Tuesday Warm-Up: Article Reactions

Why teach project based learning? Engaging students in active content allows them to integrate a variety of skill sets within a core subject seamlessly. The students do not feel overwhelmed with managing a lot of different core subject(s) because it is contained within.

According to the article, students will go more in-depth and be more engaged with the learning process and thus have a vibrant "real" experience. Projects are relavant, foster organizational skills and interpersonal relationships which are critical for lifelong learning and employment. In a nutshell, the learning experience is enriched and enhanced because it allows a collaboration of fellow students to develop ideas to levels not even available 5-10 years ago.

TAG response:

I feel that "games" sometimes are given a bad rap because we are using an "adult" perspective on a "child's" experience. As adults, we have a black and white with little areas of "gray" outlook on what is work and play. Kids at play are truly working on development of the social interaction skills necessary to cooperative with others. How many times as adults do we find ourselves getting sidetracked with interpersonal issues in the workplace? Is this a result of not "playing" enough as a child? Kids are more receptive and flexible when it comes to learning the ropes of working with others.

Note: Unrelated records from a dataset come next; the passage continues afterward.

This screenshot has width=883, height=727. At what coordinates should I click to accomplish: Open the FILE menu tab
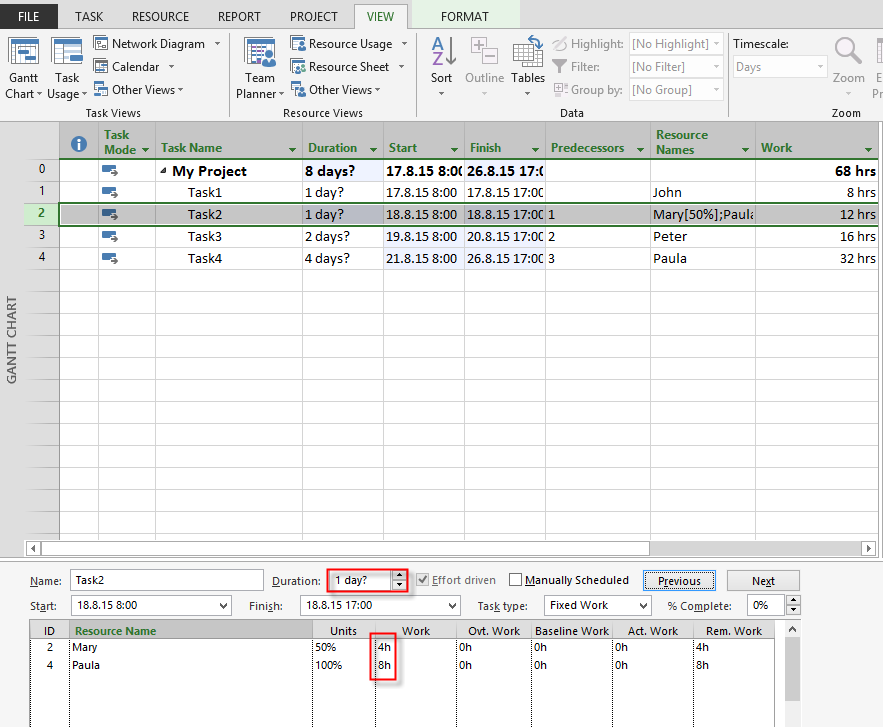[28, 16]
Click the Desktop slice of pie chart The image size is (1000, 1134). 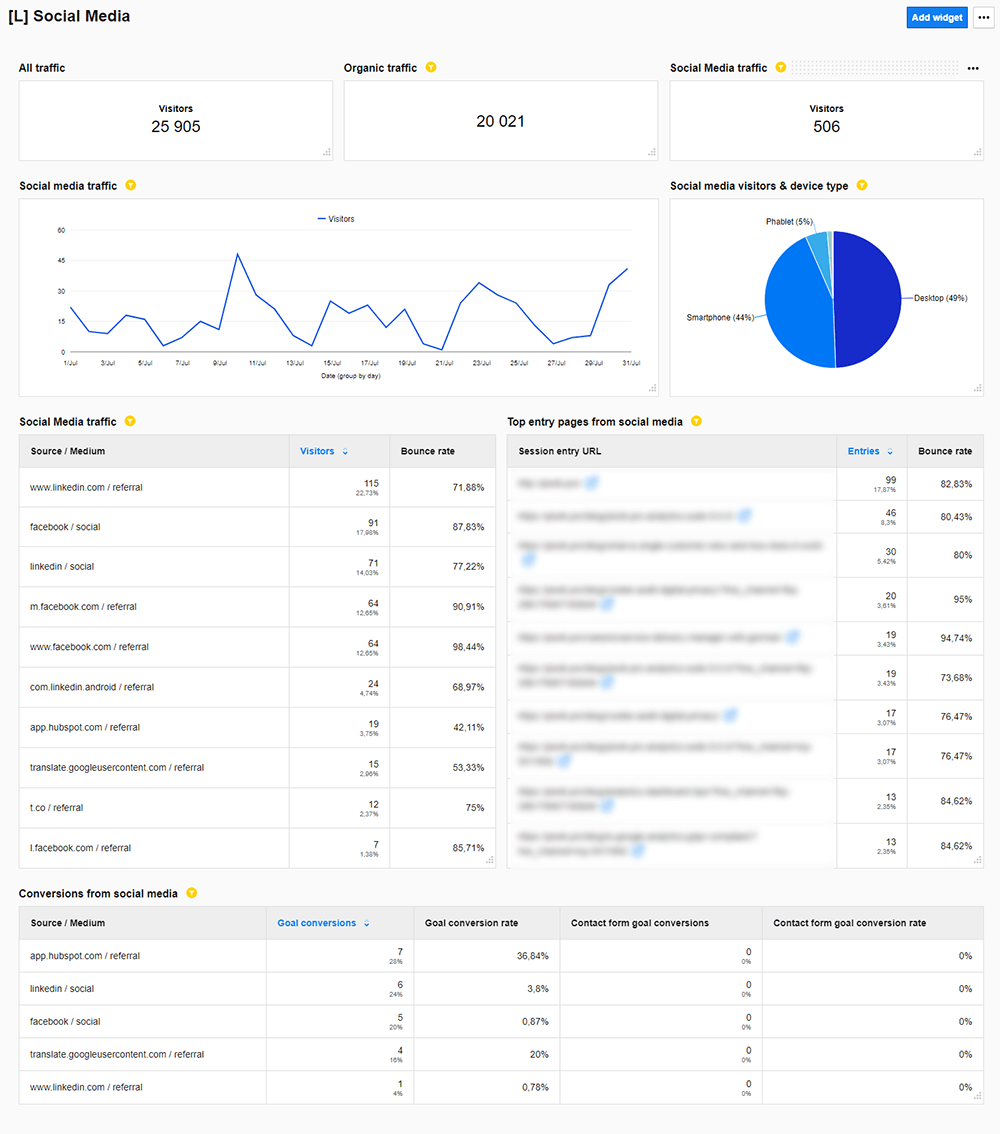coord(868,300)
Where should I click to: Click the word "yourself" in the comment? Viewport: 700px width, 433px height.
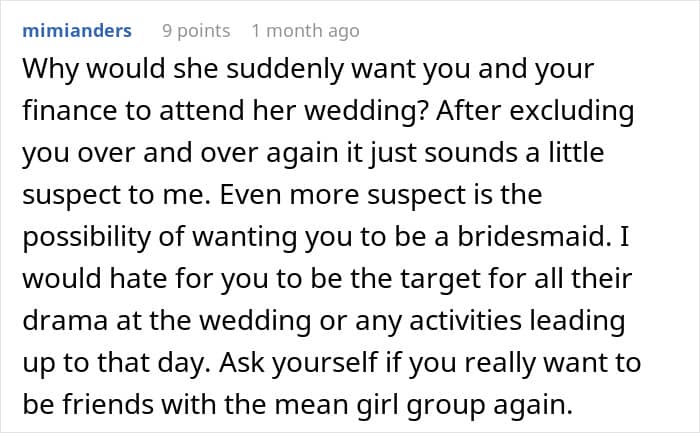325,362
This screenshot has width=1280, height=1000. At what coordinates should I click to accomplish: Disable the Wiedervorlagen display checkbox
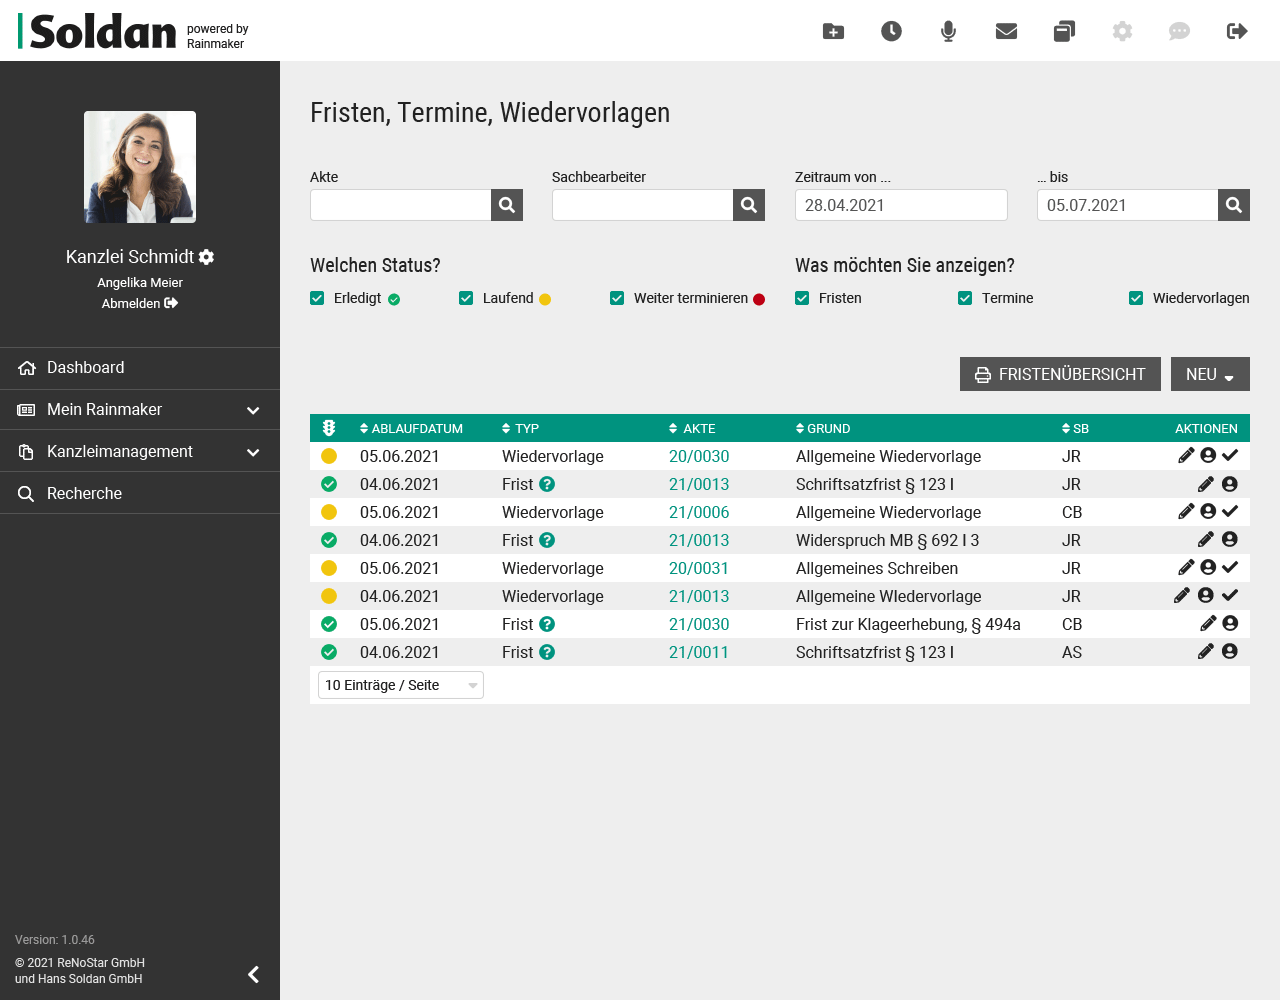pos(1136,298)
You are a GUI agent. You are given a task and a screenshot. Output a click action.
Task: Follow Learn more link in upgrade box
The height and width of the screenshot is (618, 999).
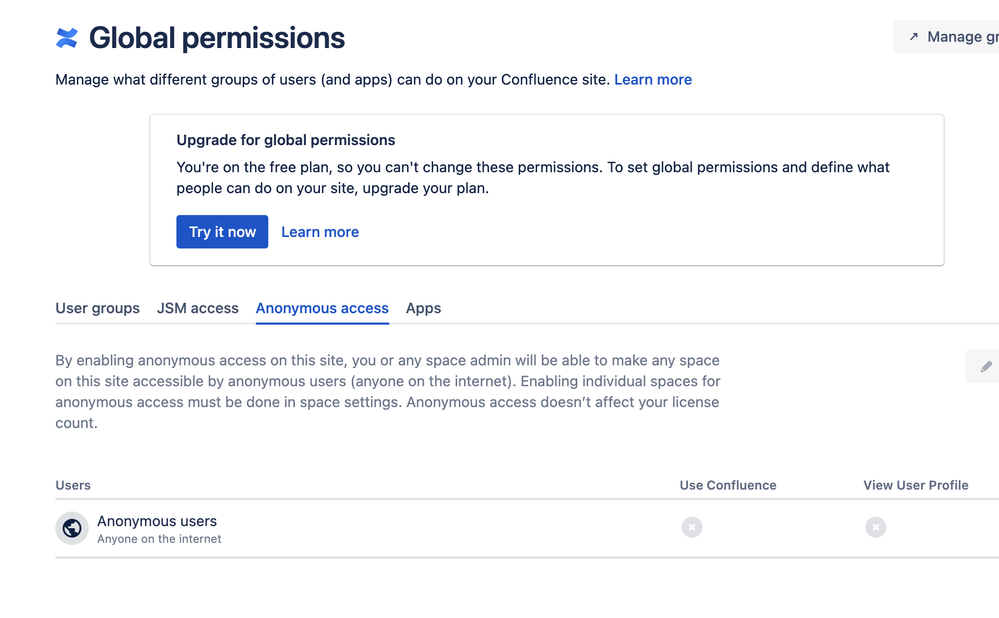(320, 232)
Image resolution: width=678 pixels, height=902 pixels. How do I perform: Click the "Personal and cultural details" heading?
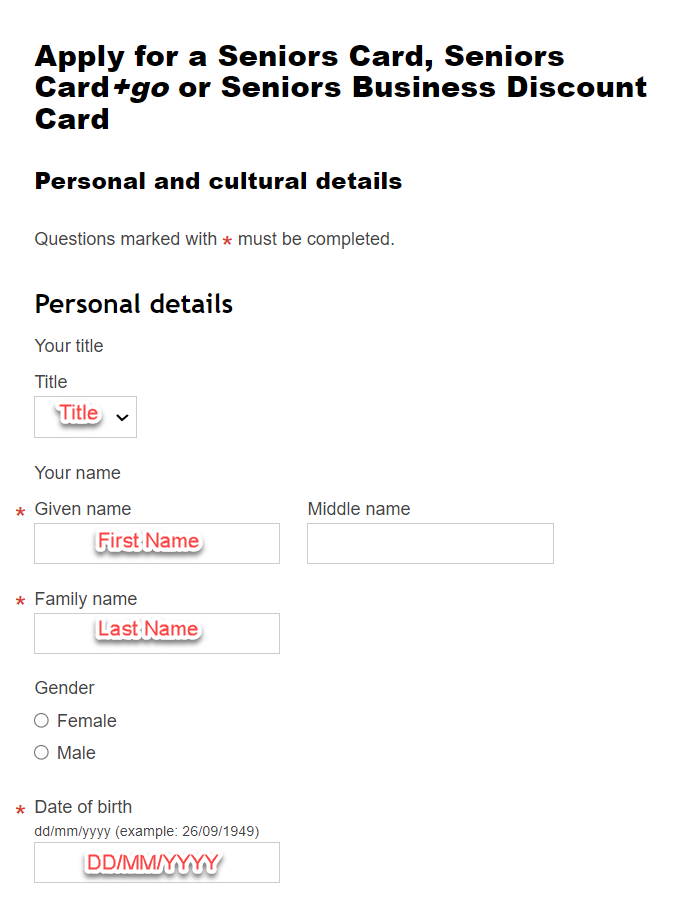point(218,181)
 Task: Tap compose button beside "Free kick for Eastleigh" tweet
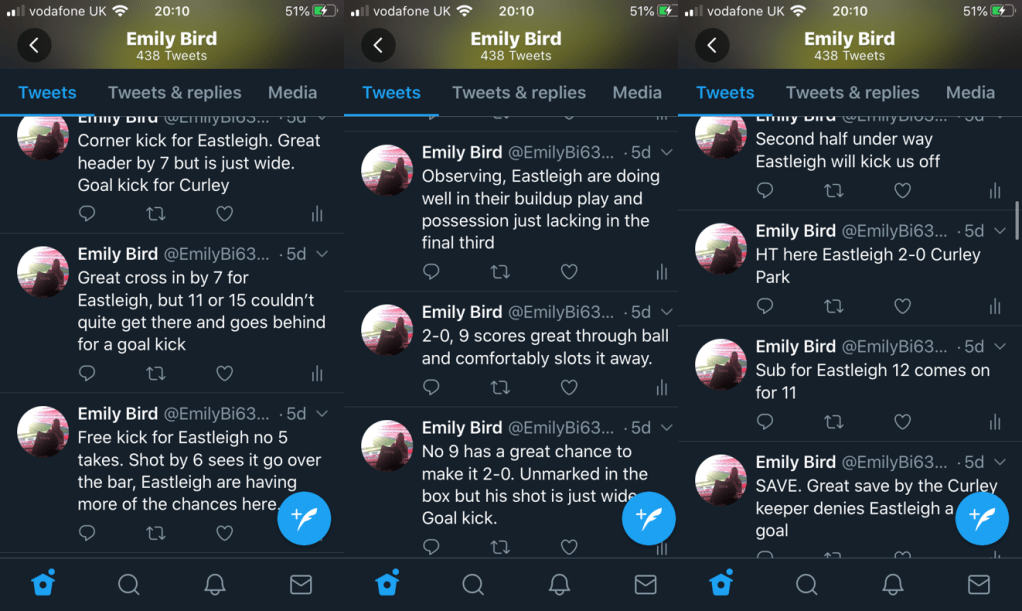click(304, 518)
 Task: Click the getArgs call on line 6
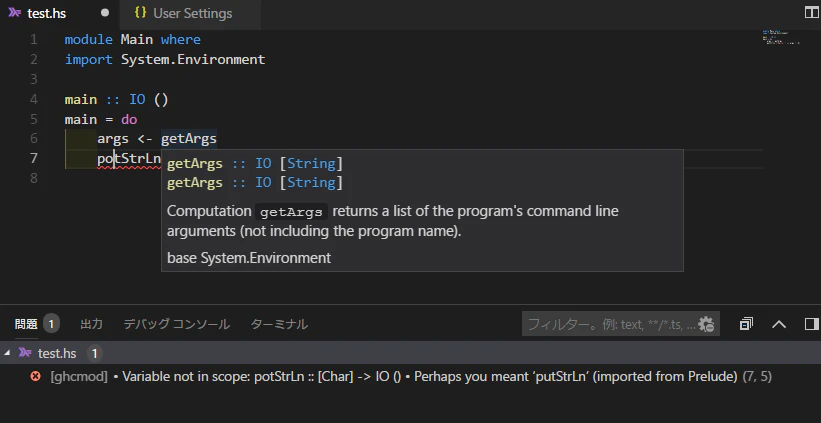point(188,139)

We live in a technological enriched environment depending on the geographical location within the state and nation. It is hard to believe folks in outlying areas are still dealing with dial-up connections when we are high speed. Awareness and tolerance, allowance for these differences must remain in the back of our activity generating minds.
Kids have a lot of tools/game stations (i.e., Wii, Playstation, Ninetendo, etc.) available that as educators we need to capitalize on. The use of "virtual" environments on a variety of platforms puts the experiences in an arena that kids do not realize all the skills they are learning while thinking it is "play" or downtime. I refer to it as the "backdoor" experience.

1 comment:

VirSions said...


I agree that children are learning all the time, even when, or maybe especially when, playing games! IMO, one of the benefits of incorporating games into our "educational activities" is to make sure that students have a chance to reflect on what they are learning and practicing as they play games, as well as a chance for us as educators to moderate or mediate how they are played, so that appropriate behaviors are encouraged. Like playground activities, unsupervised game playing occasionally evolves into things we do not want to reinforce. Conversely, playing games with specific guidelines and goals and reflecting upon the educational benefits can enhance learning.